■ **WHAT THE TASK REQUIRES**: Output exactly the lines below from the one containing "Screen dimensions: 1112x625" to the last line, both included. Omit pictures.

■ **PROVIDED DATA**:
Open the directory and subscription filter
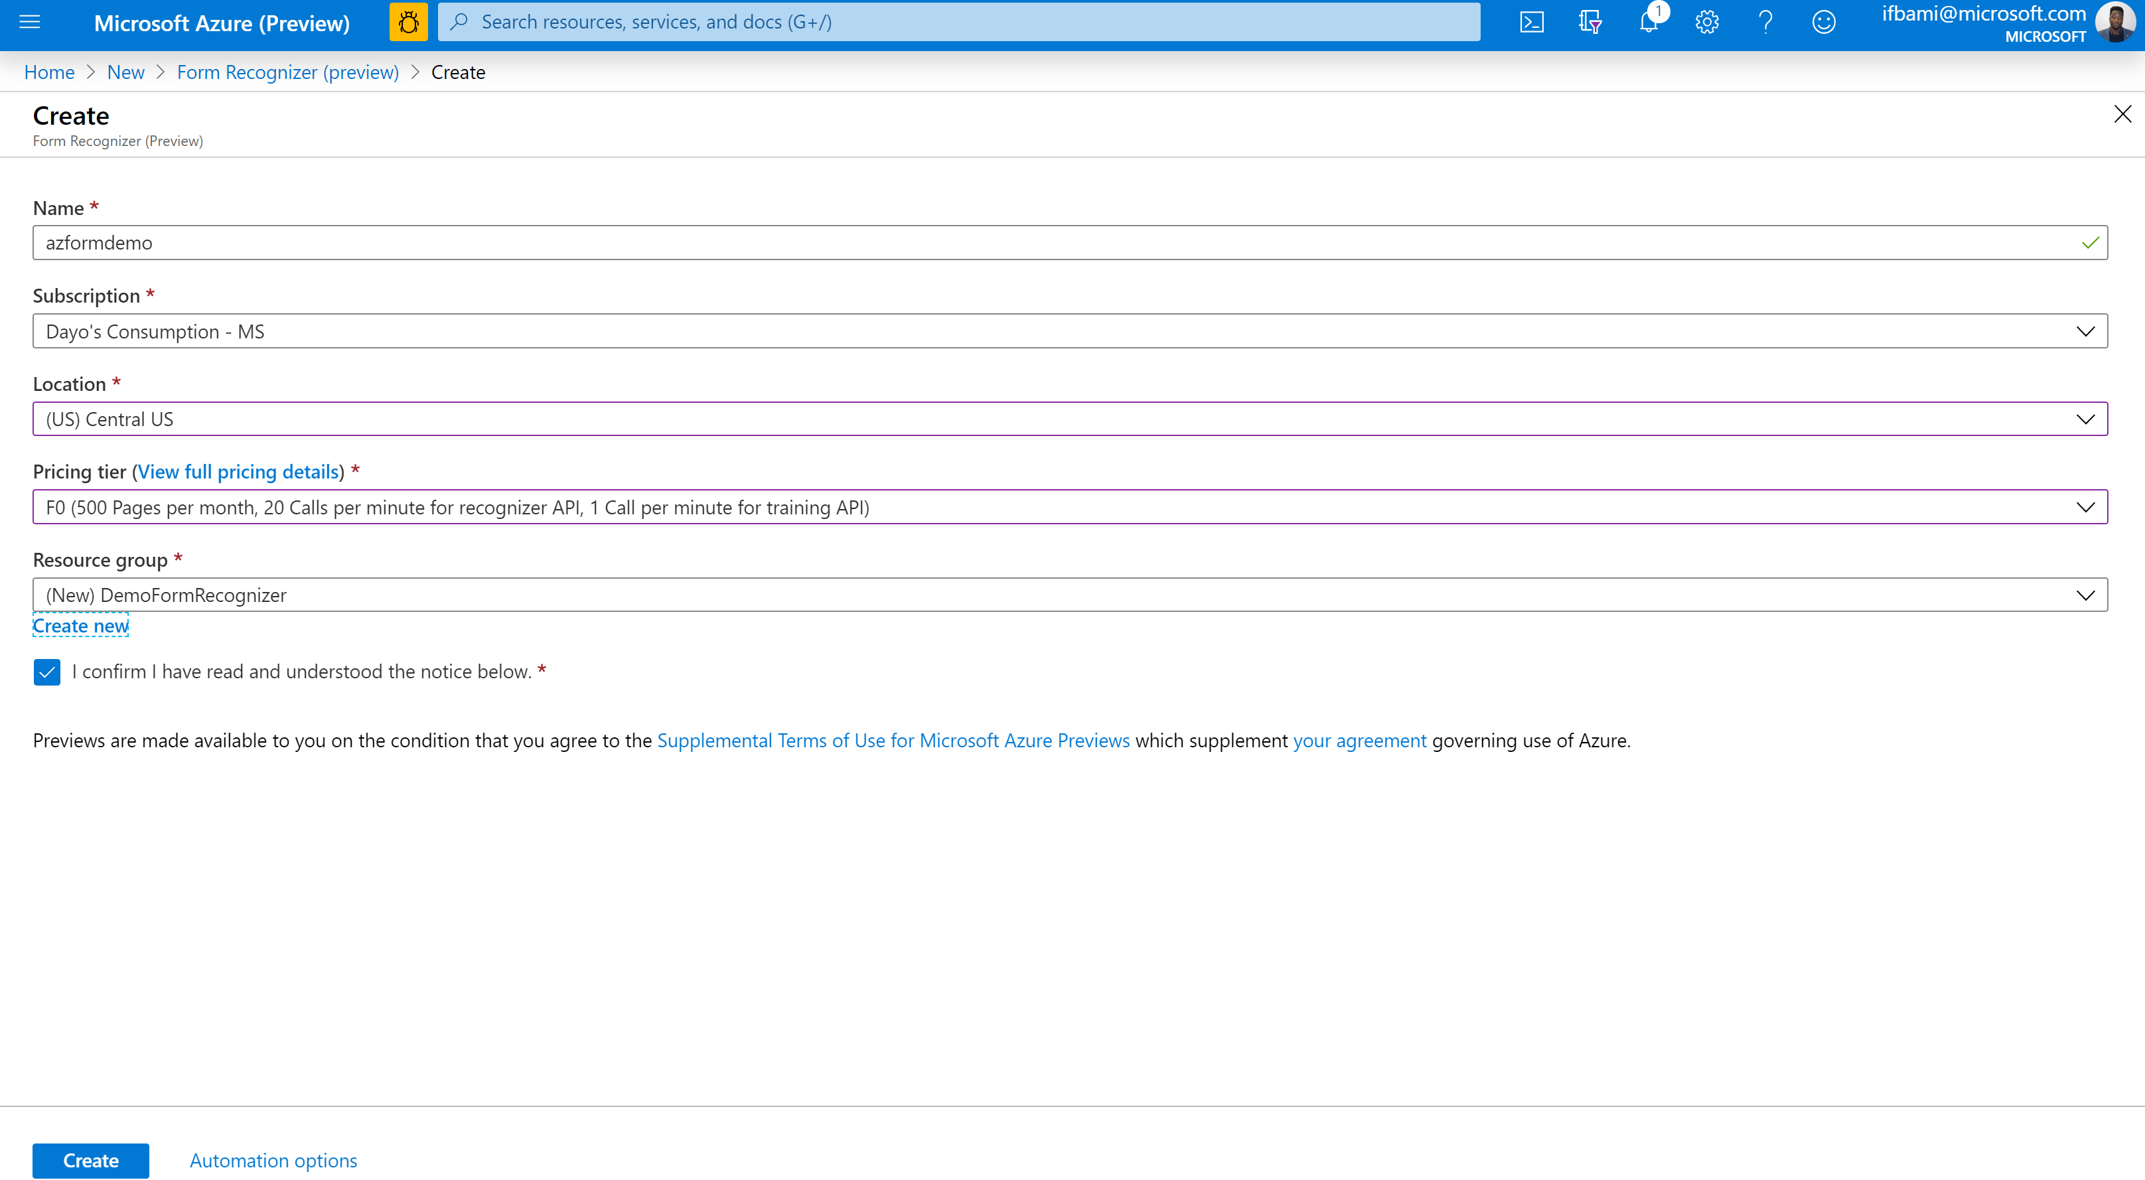The width and height of the screenshot is (2145, 1180). [1590, 22]
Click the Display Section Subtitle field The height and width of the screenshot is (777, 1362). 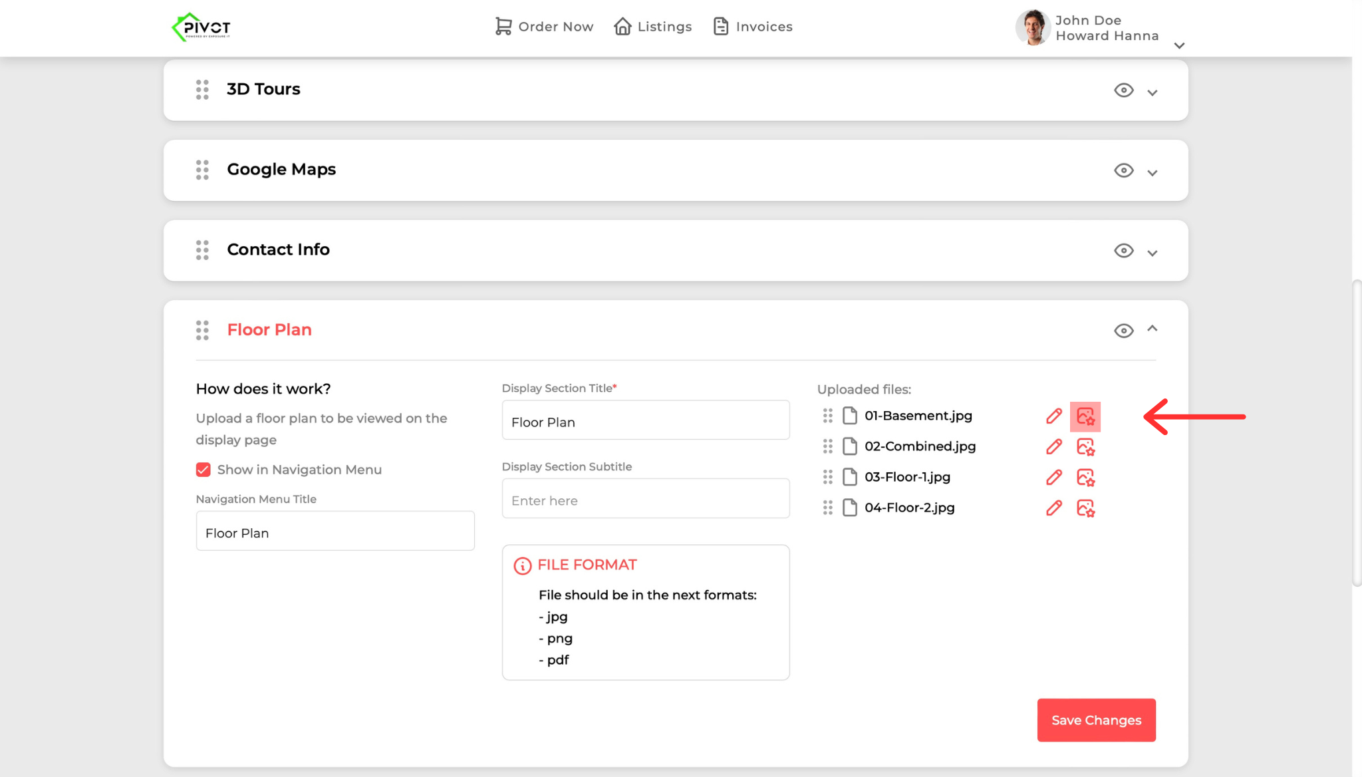click(x=645, y=500)
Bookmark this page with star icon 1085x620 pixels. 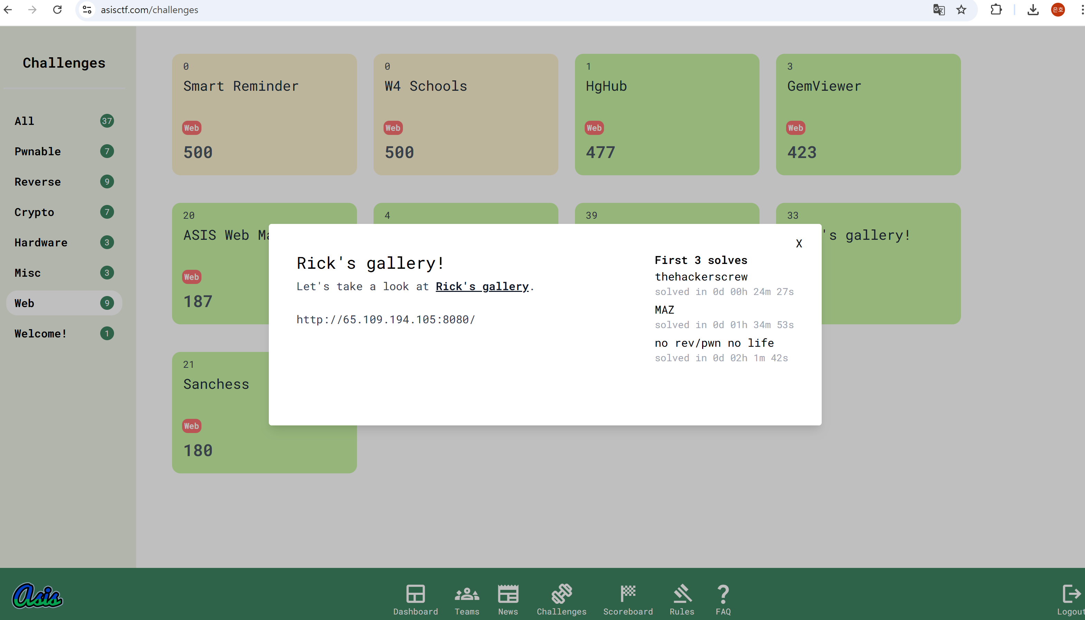(961, 10)
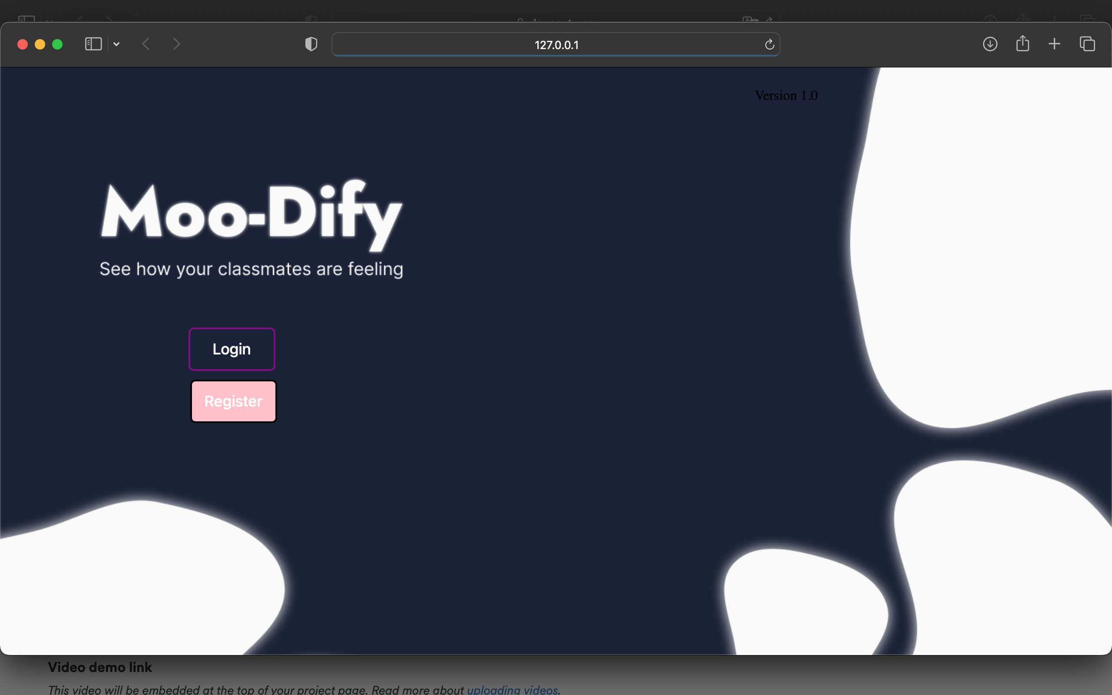Click the uploading videos link
This screenshot has width=1112, height=695.
click(512, 689)
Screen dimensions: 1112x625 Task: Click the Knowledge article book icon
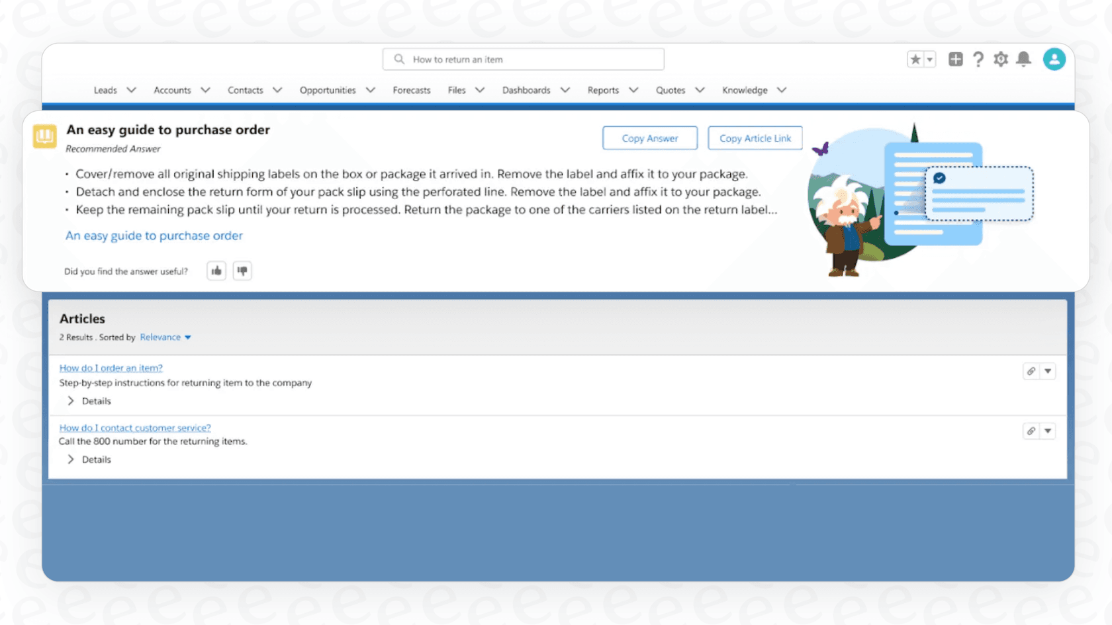(44, 137)
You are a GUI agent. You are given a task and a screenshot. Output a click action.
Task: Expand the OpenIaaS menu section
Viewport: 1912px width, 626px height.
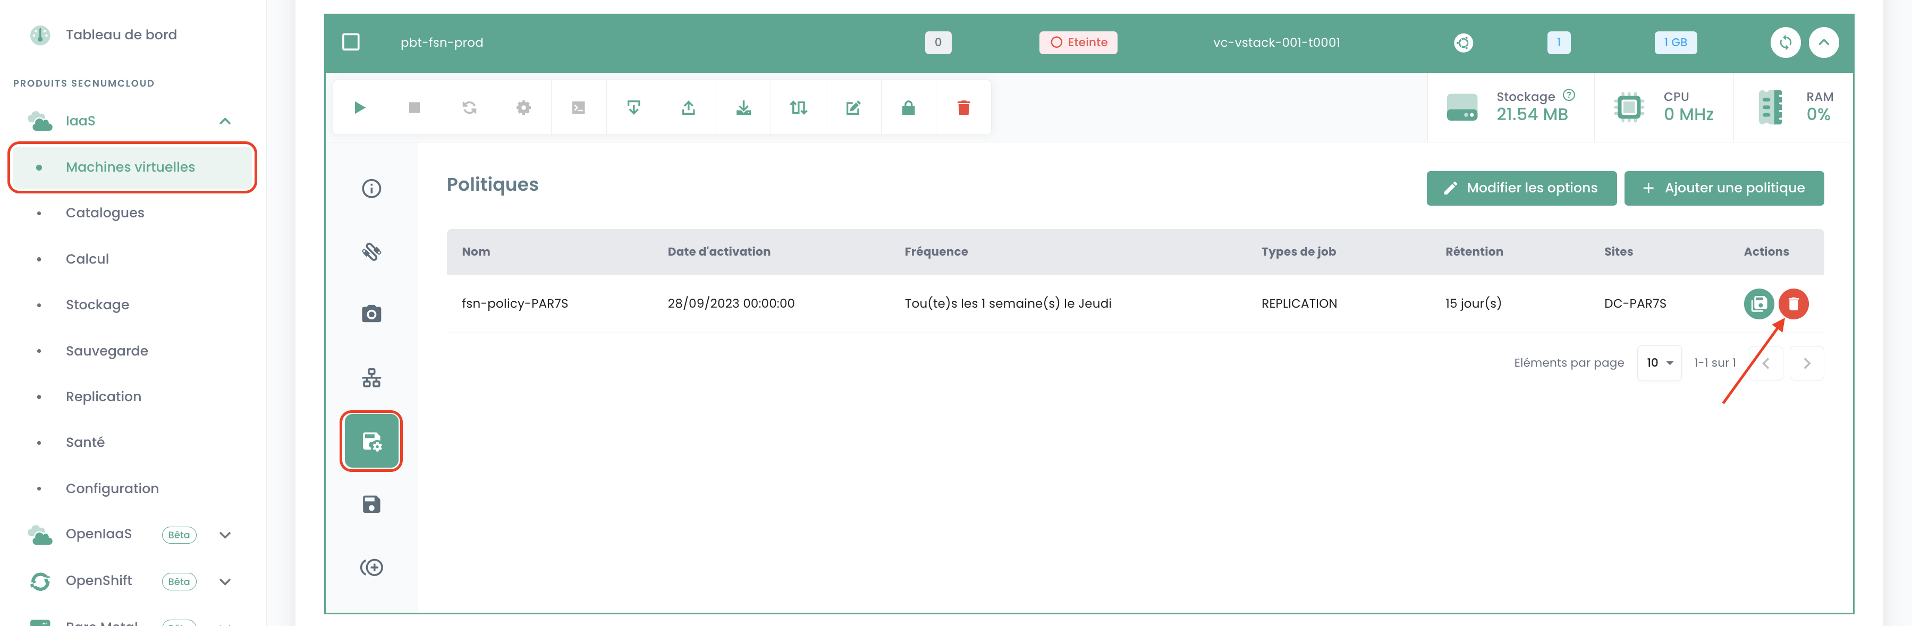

■ **SOLVED PROBLEM**:
Screen dimensions: 1112x625 Task: Click the Knowledge article book icon
(44, 137)
You are a GUI agent. You are given a task and a screenshot. Output a click action.
Task: Expand the OpenIaaS menu section
Viewport: 1912px width, 626px height.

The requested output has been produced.